De esta noble manera contesta la nación inglesa a las indicaciones que el embajador del César alemán en Londres se había permitido hacer al Gabinete de Saint-James acerca de la conducta del arzobispo de Westminster y otros eclesiásticos ingleses respecto de los alemanes católicos; indicaciones ya rechazadas con cortés dignidad por el jefe del Foreign Office, cuya respuesta fue que el Gobierno nada podía hacer, reconociendo, como reconoce, la Constitución del Reino-Unido la libertad de conciencia. Si de esta manera ha hablado un ministro wigh, figúrense nuestros lectores cuál será el lenguaje del ministerio tory que la derrota electoral de Mr. Gladstone ha elevado a los consejos de la reina Victoria.
Muy semejante a esta ha sido la contestación del conde Andrassy, ministro de Negocios extranjeros de Austria; Bélgica ha tenido que ceder, en su calidad de potencia de cuarto orden; Francia se defiende como puede de la injerencia prusiana, que nada menos le exige que encause al obispado francés y suprima cualquier periódico que, como L'Univers, se atreva a censurar la persecución de los católicos en Alemania. Solamente Suiza se presta de buen grado a alistarse en esa impía cruzada que Bismarck ha organizado contra el Catolicismo y de la cual se aparta indignado el mismo canónigo Doellinger, jefe y fundador del nuevo cisma suscitado por los pocos disidentes del último Concilio ecuménico, esos que han dado en titularse católicos viejos.
Y a todas estas dificultades con que ha de tropezar fuera de su país el archi-canciller germánico, dificultades que en el día supremo le privarían de muchos de los aliados con que ahora cree poder contar, hay que agregar las que ya apuntan, las que surgirán antes y cuando llegue el momento de la gran batalla, porque en Prusia hay también muchos súbditos católicos, provincias enteras, con cuyo esfuerzo no podría contar el gran canciller para combatir a su propia Iglesia.
De modo que ese coloso, que baña un pie en el Rhin y apoya el otro allá en la cumbre de los Alpes Nóricos, no sería tan temible como hoy se presenta si se encendiera una gran guerra religiosa, pues faltarían en su contingente moral y material muchos aliados y súbditos en gran número, casi toda Europa estaría contra él; y falto de la unidad que hoy le da vida, careciendo de la cohesión que actualmente es la base de su fuerza, la disgregación de miembros mal unidos pronto comenzaría, y con ella la decadencia del nuevo Imperio de Alemania.
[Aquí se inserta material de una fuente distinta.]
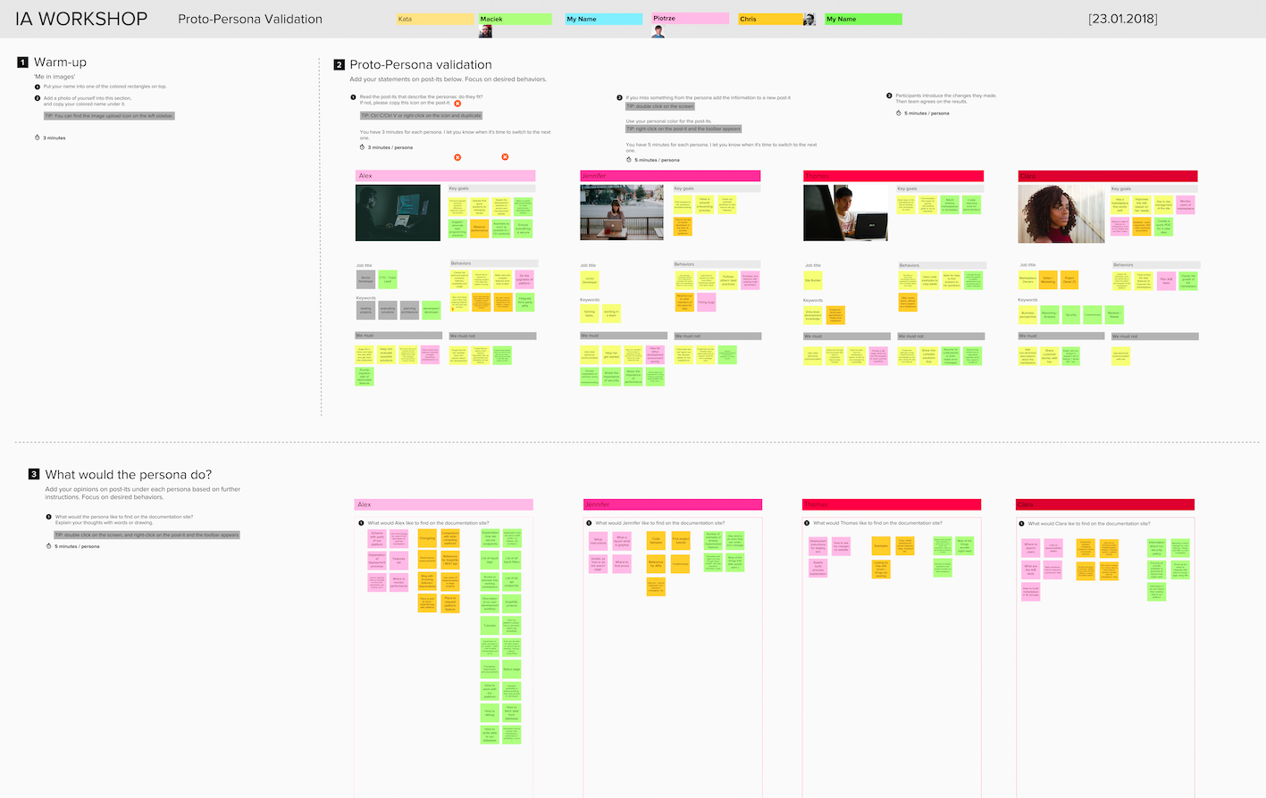Select the Alex header in section 3

[x=443, y=503]
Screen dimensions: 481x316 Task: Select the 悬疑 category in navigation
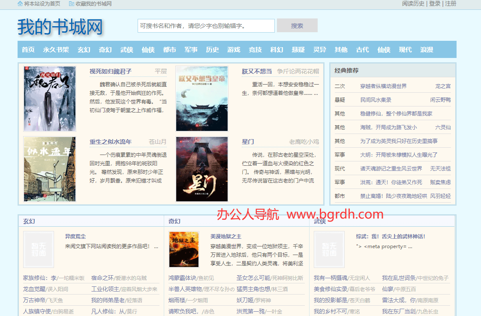pyautogui.click(x=298, y=50)
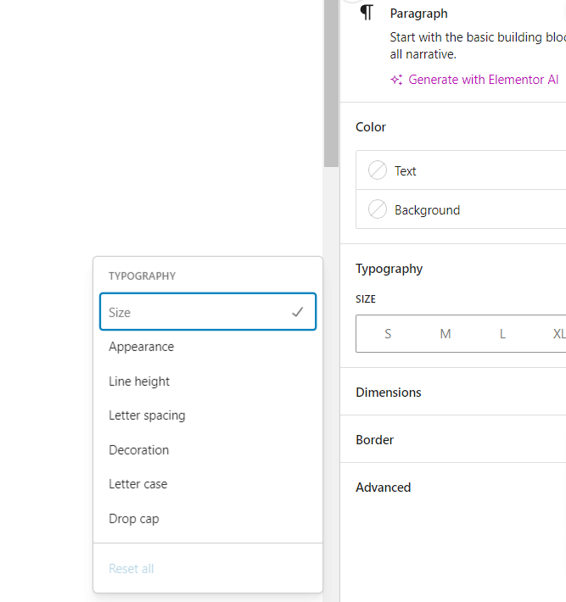Pick the L font size option
This screenshot has height=602, width=566.
pyautogui.click(x=502, y=334)
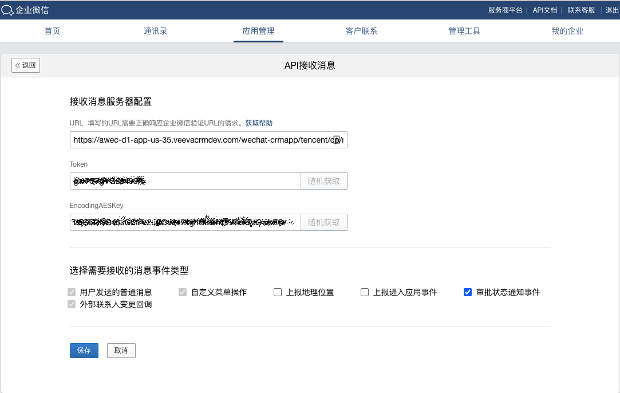Go to the 管理工具 tab
The height and width of the screenshot is (393, 620).
point(464,31)
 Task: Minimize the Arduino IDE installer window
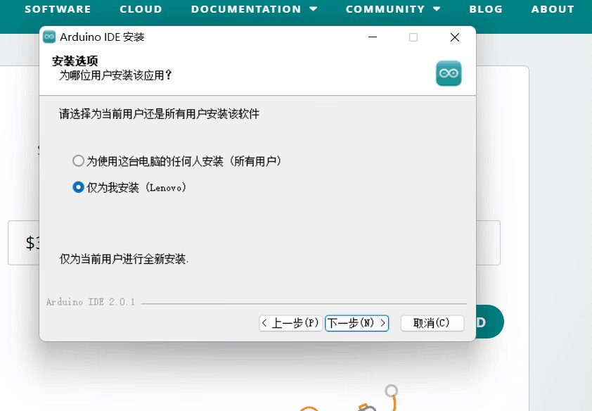[372, 37]
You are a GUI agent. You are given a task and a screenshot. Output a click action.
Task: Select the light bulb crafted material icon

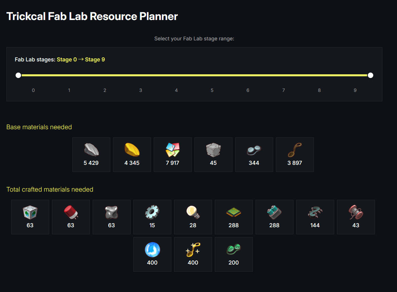pos(193,212)
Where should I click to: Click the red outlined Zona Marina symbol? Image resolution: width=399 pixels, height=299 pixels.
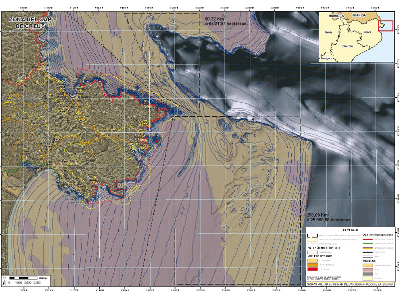point(312,253)
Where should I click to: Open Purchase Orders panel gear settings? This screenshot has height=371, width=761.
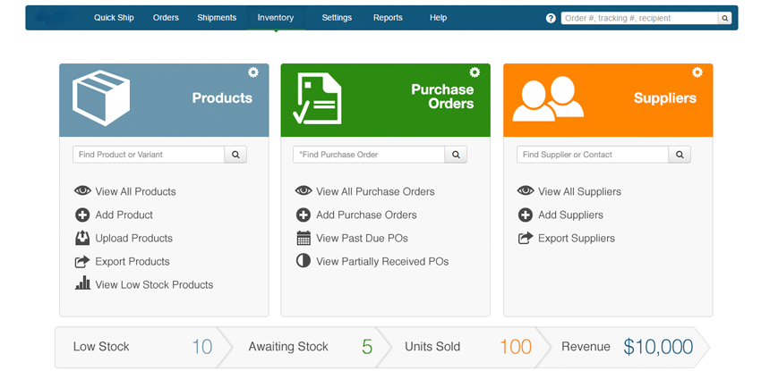point(475,72)
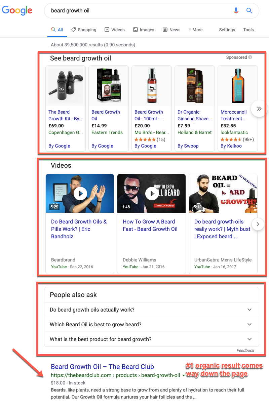This screenshot has width=269, height=408.
Task: Switch to the Images tab
Action: pyautogui.click(x=144, y=30)
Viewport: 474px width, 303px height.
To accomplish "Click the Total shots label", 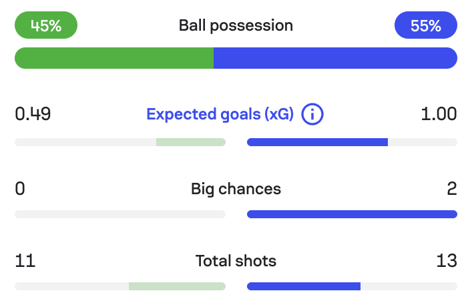I will coord(236,261).
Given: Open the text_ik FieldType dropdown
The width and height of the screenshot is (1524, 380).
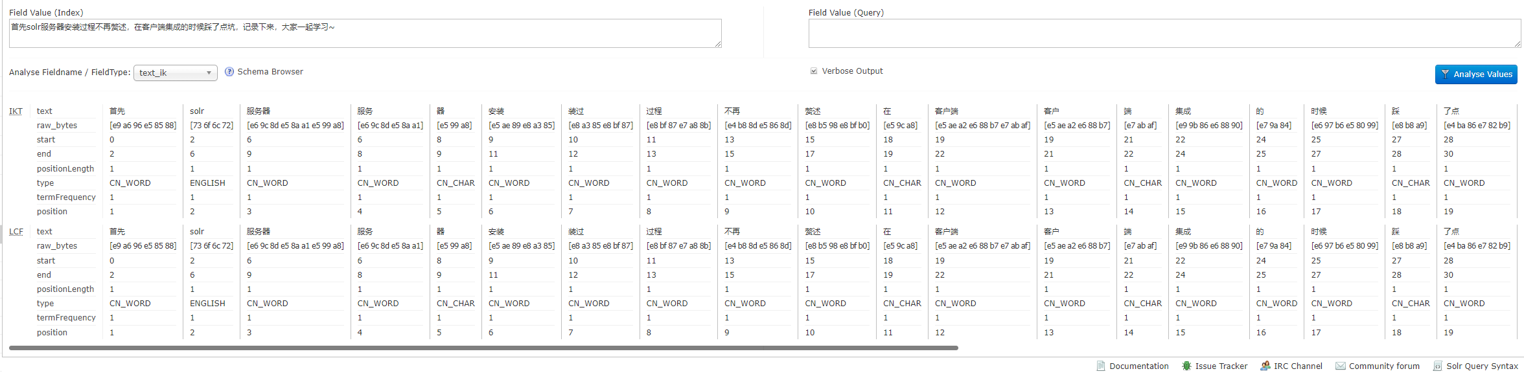Looking at the screenshot, I should point(175,73).
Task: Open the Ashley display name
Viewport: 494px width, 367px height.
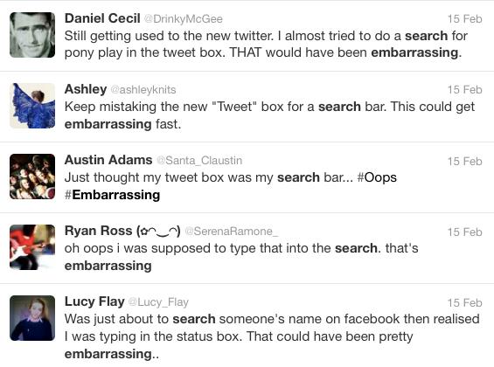Action: click(86, 89)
Si el príncipe de Bismarck se penetrase de esta verdad; si pudiera convencerse de que la guerra declarada por él al Catolicismo es la aventura más temerosa que jamás ha emprendido; y si tuviera, como nosotros tenemos, el presentimiento de que en ella no ha de alcanzar las grandes y sorprendentes victorias a que está acostumbrado, todavía podríamos abrigar la esperanza de que en pleno siglo XIX no se reprodujera la sangrienta guerra de los treinta años; pero Bismarck tiene confianza en su propia estrella, y no duda del éxito. Quos Deus vult perdere prius dementat.